We are currently using Java Compiler 11 and deploy our main artifacts to Java 11. No problem here.
Unfortunately, a service we use only supports Java 8 so we compile some of them targetting Java 8. No problem here.
Our issue is that developers might reference methods that are not available at runtime in Java 8. E.g. List.of()
, Optional::stream
, etc. javac
version 11 will compile it to Java 8, but an exception will be thrown when executed on JVM version 8.
The later is easy enough to identify with a simple grep statement, but the latter is trickier and involves understanding the code/AST.

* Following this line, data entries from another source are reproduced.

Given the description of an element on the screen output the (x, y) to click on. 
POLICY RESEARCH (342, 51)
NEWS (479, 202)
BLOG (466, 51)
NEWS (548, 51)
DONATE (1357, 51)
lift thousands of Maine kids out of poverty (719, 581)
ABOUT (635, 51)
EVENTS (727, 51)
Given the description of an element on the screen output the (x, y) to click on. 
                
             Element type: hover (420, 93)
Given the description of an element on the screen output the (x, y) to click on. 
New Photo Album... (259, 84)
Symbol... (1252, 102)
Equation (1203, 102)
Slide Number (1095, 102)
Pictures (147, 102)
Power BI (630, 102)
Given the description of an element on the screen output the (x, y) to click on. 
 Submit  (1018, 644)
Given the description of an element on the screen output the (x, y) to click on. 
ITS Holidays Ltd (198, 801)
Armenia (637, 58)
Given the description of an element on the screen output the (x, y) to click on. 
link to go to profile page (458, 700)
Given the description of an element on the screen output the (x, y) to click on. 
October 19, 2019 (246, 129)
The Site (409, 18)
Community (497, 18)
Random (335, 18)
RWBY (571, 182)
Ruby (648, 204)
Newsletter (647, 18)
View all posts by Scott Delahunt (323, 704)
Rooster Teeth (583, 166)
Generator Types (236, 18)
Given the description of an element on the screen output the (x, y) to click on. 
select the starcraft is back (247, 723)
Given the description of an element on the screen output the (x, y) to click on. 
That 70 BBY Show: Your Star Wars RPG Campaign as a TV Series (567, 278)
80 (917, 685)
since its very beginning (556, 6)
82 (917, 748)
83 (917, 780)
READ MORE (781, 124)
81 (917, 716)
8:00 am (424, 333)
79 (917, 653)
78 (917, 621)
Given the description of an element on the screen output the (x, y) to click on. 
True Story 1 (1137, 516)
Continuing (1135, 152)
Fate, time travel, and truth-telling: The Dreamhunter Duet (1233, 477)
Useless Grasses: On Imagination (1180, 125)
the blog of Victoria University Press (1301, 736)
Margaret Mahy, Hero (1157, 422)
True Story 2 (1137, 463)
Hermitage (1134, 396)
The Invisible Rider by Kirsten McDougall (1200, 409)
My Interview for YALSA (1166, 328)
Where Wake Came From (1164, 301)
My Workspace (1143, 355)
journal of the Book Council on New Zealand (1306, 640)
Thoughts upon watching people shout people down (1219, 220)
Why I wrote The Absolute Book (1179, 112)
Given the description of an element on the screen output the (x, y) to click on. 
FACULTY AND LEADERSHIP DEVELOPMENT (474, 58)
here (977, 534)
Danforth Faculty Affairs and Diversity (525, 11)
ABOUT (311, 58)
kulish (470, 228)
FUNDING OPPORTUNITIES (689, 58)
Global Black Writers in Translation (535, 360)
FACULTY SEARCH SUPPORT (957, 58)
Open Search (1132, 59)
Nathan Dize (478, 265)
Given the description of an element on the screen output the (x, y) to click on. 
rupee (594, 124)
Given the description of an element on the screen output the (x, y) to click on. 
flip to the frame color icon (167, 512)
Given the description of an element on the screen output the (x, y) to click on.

I checked the docs for Checkstyle, Spotbugs and PMD with no success. IntelliJ is actually very good at this, but it cannot be integrated into our CI pipeline.
And we got this naive/simplistic grep statement:
grep --recursive --extended-regexp '[ \(](List|Set|Map).of' 'our_project'
We would like to have an accurate way to identify incompatible API.
Before Java 9, you'd need to use either the Animal Sniffer Plugin or configure the correct -bootclasspath
for javac (Under Cross-Compilation-Options on javac) along with the -target
option or just use the exact same JDK version.
Since Java 9, there is a new command line option, which solves this problem: --release
. Just use e.g. --release 8
to compile for Java8 and javac should fail with a compilation error, if you use any API, that is only available in a later version.